WORK REQUEST 1
Duplicate the part of the excerpted passage starting at "By having conversations, interacting" and ending at "and its repercussions.".
WORK REQUEST 2
In the excerpted passage, the elimination of what is named as the goal to contribute to?

EXCERPTED PASSAGE
== == ==

By having conversations, interacting with organizations and campaigns online, urging government collaboration and continuing to foster support worldwide to fight against GBV and contribute to elimination of VAWG and its repercussions.

== == ==

(Pixel coordinate grounding data)

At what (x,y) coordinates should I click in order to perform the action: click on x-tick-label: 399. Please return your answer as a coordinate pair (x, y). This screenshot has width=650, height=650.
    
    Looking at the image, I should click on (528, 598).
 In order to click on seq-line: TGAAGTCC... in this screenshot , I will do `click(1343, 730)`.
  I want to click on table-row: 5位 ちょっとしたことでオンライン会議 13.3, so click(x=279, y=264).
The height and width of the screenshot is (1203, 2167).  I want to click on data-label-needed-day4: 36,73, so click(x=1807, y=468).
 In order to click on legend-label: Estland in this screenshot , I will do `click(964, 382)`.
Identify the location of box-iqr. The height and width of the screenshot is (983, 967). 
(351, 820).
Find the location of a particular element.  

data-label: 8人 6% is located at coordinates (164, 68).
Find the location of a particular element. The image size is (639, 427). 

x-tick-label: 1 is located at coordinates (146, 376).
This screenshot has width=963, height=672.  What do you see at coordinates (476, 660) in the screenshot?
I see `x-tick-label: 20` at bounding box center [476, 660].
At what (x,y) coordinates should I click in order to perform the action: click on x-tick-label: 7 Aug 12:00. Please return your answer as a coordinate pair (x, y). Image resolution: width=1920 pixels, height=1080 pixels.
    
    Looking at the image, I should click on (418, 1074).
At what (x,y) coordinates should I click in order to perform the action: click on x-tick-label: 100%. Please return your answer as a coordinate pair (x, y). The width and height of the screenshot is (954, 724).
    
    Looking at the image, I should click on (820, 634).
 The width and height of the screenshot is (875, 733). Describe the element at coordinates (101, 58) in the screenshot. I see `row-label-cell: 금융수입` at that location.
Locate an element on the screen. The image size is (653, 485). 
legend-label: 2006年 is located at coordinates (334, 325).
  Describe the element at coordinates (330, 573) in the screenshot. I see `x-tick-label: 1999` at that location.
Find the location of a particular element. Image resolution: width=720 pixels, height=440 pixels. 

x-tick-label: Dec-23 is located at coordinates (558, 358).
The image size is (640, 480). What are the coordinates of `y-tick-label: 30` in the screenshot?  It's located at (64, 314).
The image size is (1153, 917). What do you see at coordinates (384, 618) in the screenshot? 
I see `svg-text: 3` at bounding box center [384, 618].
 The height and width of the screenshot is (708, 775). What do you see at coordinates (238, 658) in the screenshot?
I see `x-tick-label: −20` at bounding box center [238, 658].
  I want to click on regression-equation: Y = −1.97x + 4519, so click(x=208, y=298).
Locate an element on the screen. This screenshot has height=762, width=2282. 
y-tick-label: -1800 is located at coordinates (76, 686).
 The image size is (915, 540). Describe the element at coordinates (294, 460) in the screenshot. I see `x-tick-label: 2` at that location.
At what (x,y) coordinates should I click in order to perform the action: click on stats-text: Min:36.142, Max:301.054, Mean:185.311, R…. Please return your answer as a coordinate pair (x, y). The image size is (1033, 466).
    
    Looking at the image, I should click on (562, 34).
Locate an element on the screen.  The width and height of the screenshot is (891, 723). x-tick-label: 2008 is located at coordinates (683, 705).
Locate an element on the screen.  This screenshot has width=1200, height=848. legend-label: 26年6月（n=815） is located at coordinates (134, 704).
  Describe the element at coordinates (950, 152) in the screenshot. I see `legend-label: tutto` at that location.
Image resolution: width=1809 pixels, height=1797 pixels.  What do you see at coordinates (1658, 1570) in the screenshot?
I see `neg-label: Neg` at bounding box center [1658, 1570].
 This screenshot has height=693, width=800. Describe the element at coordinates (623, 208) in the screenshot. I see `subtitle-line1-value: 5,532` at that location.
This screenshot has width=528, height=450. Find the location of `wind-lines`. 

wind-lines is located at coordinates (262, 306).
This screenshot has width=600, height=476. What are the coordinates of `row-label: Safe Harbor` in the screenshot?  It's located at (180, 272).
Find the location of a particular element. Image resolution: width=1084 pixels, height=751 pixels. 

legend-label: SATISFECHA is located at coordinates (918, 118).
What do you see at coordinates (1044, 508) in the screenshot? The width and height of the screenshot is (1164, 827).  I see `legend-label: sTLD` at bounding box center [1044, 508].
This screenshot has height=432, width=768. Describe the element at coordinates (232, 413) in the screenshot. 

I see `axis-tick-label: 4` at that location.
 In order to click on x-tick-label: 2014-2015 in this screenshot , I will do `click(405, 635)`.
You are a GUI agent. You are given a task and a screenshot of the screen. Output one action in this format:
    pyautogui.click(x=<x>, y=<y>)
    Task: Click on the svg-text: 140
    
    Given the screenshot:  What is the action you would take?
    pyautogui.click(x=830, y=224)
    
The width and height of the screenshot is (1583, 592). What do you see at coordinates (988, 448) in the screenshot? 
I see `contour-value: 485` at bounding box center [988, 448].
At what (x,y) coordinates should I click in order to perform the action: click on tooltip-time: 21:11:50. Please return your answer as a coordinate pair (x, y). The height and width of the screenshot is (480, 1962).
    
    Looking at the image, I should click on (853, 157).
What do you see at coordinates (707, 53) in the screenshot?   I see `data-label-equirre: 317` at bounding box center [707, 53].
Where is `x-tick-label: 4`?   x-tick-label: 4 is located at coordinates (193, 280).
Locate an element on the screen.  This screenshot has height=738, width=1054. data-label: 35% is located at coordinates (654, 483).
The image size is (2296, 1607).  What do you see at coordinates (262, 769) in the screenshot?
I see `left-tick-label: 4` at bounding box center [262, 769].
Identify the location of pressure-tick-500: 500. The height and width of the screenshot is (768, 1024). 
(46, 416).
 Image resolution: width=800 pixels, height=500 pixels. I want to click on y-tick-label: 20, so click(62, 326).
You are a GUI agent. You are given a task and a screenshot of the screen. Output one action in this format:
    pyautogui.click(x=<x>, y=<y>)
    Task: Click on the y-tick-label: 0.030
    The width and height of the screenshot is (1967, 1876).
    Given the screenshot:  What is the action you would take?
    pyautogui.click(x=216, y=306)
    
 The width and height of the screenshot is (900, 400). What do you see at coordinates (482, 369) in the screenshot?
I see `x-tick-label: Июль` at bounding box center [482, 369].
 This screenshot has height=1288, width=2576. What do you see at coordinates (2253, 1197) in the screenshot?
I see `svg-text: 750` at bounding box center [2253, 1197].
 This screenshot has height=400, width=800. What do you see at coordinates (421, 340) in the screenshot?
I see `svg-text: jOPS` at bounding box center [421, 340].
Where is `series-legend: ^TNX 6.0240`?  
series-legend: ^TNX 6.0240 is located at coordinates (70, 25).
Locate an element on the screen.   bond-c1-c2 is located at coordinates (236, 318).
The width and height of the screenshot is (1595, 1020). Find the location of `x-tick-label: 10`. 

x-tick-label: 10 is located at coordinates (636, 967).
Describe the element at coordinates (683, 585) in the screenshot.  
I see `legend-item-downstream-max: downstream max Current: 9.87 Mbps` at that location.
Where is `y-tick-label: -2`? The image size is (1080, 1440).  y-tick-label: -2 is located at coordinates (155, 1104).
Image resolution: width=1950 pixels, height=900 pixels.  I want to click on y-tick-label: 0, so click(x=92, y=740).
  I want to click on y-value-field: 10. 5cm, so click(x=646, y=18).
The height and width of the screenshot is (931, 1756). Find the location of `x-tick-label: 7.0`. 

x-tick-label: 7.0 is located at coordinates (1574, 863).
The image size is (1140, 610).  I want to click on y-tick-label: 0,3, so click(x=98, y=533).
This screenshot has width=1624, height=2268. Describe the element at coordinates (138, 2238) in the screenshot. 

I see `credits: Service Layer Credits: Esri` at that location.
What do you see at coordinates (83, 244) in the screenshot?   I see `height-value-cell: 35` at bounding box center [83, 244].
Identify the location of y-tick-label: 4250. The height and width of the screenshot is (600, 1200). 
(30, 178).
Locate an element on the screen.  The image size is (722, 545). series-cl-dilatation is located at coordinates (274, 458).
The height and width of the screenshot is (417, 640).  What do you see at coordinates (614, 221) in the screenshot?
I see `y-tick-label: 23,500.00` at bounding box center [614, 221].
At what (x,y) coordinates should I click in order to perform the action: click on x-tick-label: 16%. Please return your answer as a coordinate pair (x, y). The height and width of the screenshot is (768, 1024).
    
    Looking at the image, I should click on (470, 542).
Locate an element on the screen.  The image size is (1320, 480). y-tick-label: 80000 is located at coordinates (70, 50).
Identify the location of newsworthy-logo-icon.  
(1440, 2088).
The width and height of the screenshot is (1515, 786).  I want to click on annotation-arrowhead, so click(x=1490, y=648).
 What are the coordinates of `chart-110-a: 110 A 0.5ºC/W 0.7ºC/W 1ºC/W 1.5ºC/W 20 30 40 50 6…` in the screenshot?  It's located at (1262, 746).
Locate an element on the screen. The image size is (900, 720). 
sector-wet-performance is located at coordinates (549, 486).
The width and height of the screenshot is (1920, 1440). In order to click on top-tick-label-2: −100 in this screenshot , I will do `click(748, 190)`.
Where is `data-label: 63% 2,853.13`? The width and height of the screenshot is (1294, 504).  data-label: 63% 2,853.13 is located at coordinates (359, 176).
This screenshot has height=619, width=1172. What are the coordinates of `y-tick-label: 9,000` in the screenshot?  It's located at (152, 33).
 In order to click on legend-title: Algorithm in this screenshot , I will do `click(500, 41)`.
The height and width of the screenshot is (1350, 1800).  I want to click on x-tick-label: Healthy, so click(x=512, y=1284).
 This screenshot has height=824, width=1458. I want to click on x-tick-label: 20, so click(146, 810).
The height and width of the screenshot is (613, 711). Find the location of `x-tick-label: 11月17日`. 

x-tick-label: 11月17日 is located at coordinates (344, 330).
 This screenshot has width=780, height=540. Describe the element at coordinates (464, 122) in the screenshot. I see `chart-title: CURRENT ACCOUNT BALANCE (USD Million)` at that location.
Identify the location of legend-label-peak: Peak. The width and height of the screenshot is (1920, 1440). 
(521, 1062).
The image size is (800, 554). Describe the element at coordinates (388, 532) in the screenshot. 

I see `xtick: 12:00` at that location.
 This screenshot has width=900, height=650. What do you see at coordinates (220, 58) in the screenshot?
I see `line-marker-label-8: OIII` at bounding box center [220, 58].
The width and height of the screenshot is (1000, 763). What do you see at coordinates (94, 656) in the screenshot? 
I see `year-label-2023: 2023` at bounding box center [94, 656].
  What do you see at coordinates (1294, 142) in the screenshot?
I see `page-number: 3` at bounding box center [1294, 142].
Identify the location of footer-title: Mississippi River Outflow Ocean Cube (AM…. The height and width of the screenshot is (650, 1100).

== == ==

RESULT 1
By having conversations, interacting with organizations and campaigns online, urging government collaboration and continuing to foster support worldwide to fight against GBV and contribute to elimination of VAWG and its repercussions.

RESULT 2
VAWG and its repercussions.